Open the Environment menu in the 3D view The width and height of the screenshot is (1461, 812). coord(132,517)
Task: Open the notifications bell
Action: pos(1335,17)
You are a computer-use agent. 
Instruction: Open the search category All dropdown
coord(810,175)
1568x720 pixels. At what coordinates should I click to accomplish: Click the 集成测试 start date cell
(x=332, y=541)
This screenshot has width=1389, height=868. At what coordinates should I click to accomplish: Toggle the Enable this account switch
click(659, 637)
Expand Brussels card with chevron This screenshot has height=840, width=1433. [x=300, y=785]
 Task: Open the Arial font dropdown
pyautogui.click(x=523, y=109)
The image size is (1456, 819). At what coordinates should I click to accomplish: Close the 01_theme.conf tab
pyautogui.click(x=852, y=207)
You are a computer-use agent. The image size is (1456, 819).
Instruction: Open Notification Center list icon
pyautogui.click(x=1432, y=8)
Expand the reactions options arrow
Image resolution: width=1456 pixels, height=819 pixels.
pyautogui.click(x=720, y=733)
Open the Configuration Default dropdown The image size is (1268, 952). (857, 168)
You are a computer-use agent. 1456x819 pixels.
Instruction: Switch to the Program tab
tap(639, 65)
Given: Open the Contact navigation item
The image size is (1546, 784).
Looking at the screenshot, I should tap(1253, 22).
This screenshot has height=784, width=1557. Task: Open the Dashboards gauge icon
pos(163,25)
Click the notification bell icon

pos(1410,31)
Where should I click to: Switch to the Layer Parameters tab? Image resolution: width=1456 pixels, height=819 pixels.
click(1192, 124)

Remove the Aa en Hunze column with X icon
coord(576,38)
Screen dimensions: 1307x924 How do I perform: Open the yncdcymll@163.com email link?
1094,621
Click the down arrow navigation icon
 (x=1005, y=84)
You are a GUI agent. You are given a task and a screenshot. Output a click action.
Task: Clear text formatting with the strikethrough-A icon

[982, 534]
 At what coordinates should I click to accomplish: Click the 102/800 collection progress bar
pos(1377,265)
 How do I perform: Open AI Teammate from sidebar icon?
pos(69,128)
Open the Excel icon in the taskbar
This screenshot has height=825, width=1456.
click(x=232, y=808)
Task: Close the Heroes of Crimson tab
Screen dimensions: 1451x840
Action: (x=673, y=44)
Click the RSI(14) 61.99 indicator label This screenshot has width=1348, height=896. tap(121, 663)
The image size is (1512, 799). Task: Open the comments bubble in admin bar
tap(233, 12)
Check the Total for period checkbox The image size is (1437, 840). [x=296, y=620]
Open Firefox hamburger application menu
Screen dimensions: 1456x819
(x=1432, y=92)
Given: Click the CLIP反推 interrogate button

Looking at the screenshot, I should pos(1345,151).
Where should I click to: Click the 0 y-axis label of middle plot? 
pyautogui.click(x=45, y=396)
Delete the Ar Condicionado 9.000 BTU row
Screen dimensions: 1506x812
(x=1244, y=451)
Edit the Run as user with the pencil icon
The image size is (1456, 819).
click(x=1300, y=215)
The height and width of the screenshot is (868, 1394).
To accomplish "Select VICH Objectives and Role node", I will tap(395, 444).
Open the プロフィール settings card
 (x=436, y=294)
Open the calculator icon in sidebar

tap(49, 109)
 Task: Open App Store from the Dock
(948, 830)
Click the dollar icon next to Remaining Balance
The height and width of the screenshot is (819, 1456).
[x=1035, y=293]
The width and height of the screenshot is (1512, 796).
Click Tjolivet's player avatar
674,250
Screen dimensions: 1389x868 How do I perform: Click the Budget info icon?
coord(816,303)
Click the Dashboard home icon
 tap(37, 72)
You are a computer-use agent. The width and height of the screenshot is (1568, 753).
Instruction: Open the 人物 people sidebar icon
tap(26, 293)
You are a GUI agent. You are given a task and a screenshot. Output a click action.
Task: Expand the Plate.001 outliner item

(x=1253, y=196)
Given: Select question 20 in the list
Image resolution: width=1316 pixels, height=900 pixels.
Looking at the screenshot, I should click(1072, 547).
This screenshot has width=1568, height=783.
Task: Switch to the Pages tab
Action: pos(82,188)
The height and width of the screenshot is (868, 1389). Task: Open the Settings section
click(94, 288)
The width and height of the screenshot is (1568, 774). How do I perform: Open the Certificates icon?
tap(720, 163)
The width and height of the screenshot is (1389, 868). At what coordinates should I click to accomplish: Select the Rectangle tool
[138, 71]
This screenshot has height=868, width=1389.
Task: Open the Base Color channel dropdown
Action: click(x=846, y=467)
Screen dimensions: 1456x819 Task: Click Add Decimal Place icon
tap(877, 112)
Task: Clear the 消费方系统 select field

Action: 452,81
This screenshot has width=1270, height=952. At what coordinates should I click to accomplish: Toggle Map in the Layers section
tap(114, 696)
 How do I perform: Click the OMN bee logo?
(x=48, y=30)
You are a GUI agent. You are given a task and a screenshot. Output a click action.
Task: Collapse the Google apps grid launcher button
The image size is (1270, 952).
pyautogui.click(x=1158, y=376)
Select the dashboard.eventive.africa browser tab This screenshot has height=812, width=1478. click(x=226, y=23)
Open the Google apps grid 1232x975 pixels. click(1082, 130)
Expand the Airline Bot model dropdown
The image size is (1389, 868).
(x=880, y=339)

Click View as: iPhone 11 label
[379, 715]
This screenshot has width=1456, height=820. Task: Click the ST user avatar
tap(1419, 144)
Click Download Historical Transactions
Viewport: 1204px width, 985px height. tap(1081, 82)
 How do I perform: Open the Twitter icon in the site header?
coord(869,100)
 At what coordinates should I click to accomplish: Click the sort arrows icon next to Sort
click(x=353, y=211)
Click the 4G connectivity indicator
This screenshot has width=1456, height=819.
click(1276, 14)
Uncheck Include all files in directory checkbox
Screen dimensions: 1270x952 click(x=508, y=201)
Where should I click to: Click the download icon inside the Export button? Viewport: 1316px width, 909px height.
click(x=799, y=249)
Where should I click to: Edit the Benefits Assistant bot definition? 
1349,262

**WORK TO COMPLETE**. Nothing but lines that contain "agent" should appear in the answer. Copy each from the records.

**EXPECTED ANSWER**.
You are a computer-use agent. 
You are a computer-use agent. The image size is (1456, 819).
You are a computer-use agent. 1456x819 pixels.
You are a GUI agent. You are given a task and a screenshot. Output a click action.
You are a computer-use agent. The width and height of the screenshot is (1568, 753).
You are a GUI agent. You are given a task and a screenshot. Output a click action.
You are a GUI agent. You are given a task and a screenshot. Output a click action.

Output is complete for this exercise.